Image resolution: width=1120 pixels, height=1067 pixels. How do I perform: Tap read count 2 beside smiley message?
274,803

--

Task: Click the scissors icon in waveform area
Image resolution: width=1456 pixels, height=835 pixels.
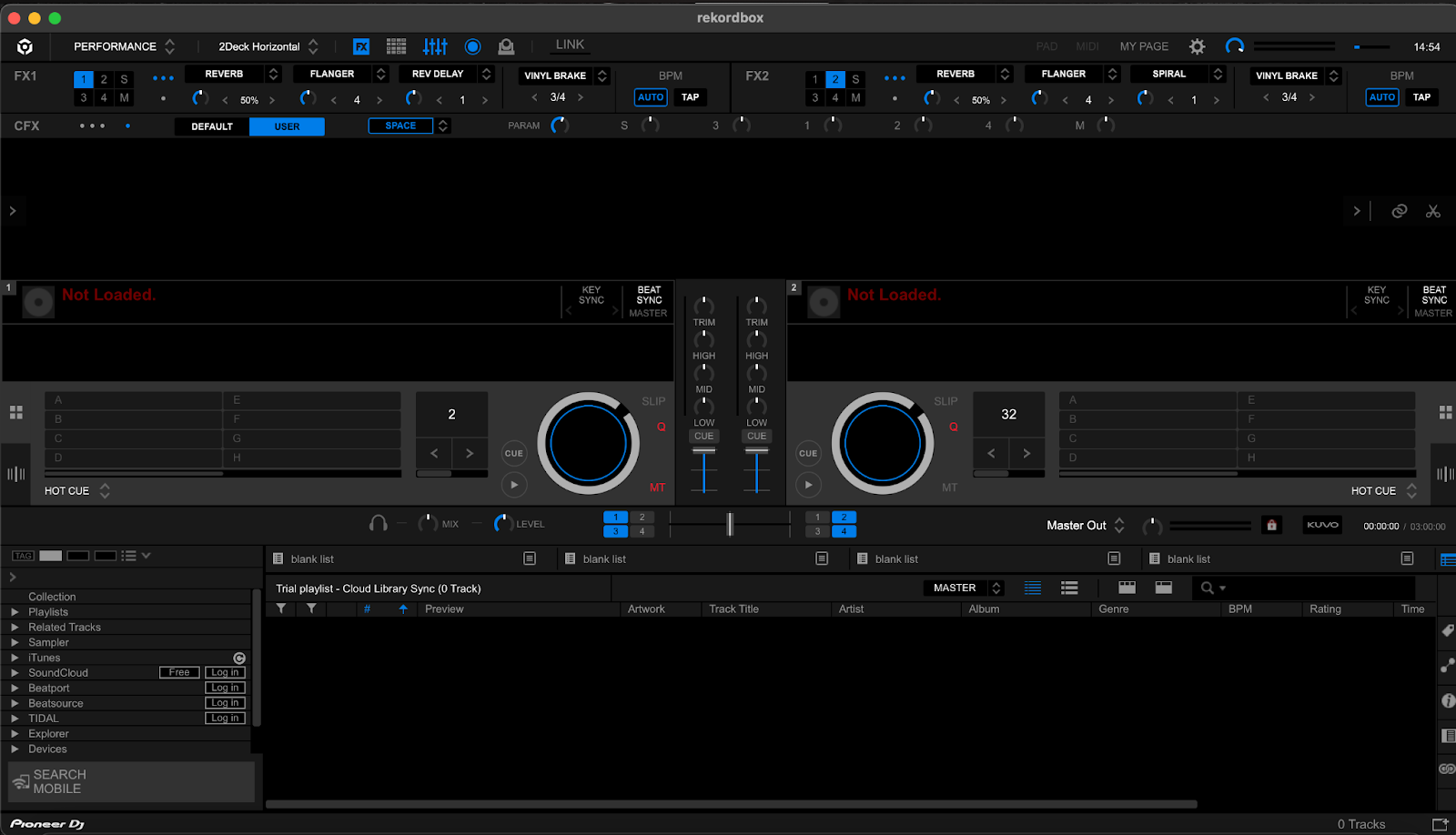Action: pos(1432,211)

◆ AIM ◆
Convert the part that opens with the line containing "Task: Click the" and closes with the line containing "Action: pos(1432,211)" into a numbered list, dropping any blank lines. Leave the pictures out of the answer.

◆ RESULT FOR THIS TASK ◆
1. Task: Click the scissors icon in waveform area
2. Image resolution: width=1456 pixels, height=835 pixels.
3. Action: pos(1432,211)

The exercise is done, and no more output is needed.